Too Old To Learn Guitar
When are you too old to learn guitar?
The answer to this question is a resounding, NEVER! Anyone can learn to play the guitar, at any age. That is the truth, however, as with everything else in life, the devil is in the details!
Practice is key
Knowing how to practice correctly is essential. Anyone can learn at any age if they know one most important thing: how to practice correctly. How you practice is the single most important factor in whether you, or anyone, of any age, will be successful in learning guitar. This is because the biggest obstacles to learning guitar are physical obstacles. You must use muscles you have never used before. You must get your fingers to make movements they have never made before, and they must make them smoothly and quickly.
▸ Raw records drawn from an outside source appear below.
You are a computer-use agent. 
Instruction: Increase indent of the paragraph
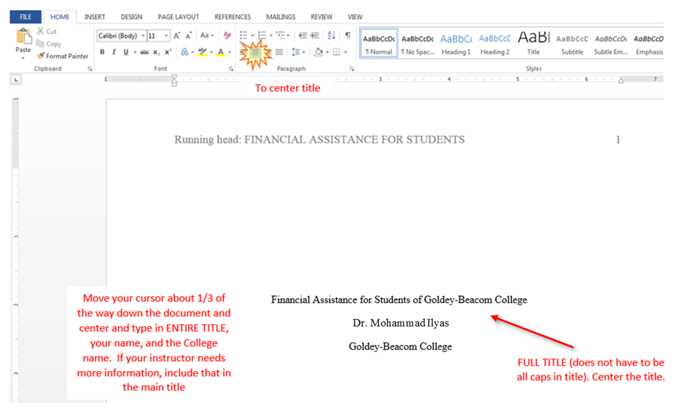[314, 34]
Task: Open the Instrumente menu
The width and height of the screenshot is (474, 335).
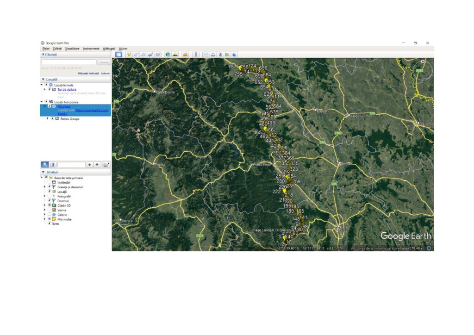Action: [x=91, y=49]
Physical learning comes first
When you first learn guitar, you are attempting to teach your fingers, hands, and arms new abilities. That means you are not actually learning the guitar; you are engaging in how to move your body to be able to learn guitar. This means your muscles, nerves, and brain learn to do new and unfamiliar movements. As long are you are prepared for the physical aspects of guitar, no matter your age, then you are ready to learn.
Find the right teacher
Many guitar teachers are not teachers, they are guitar players. And there is a vast difference. Guitar players know how to play the guitar, but guitar teachers know how to cause other people to play the guitar. And this is the type of guitar teacher that is going to help you learn no matter how old you are.
When you have these three things in mind and you understand that learning to play the guitar is not only learning chords, but learning body movements, what it will do to you physically, and how practice is going to keep you going, you will be able to learn guitar no matter what your age is. So, in theory, you are never too old to learn.
The biggest key to learning to play the guitar is finding the right teacher to help you. As stated above, many guitar teachers are out there. And a lot of them are teaching because they aren’t earning money playing. They need to money to help their guitar playing career. These are not the teachers you want.
You want a teacher who is obviously a player, but someone who wants to see others learn as well. This kind of teacher understands what you need to learn and will know what you, as an individual, need to do to get to playing level. They will be patient and understanding that you are new to this, and they will help you learn at your own pace and in the style of music you want to learn in.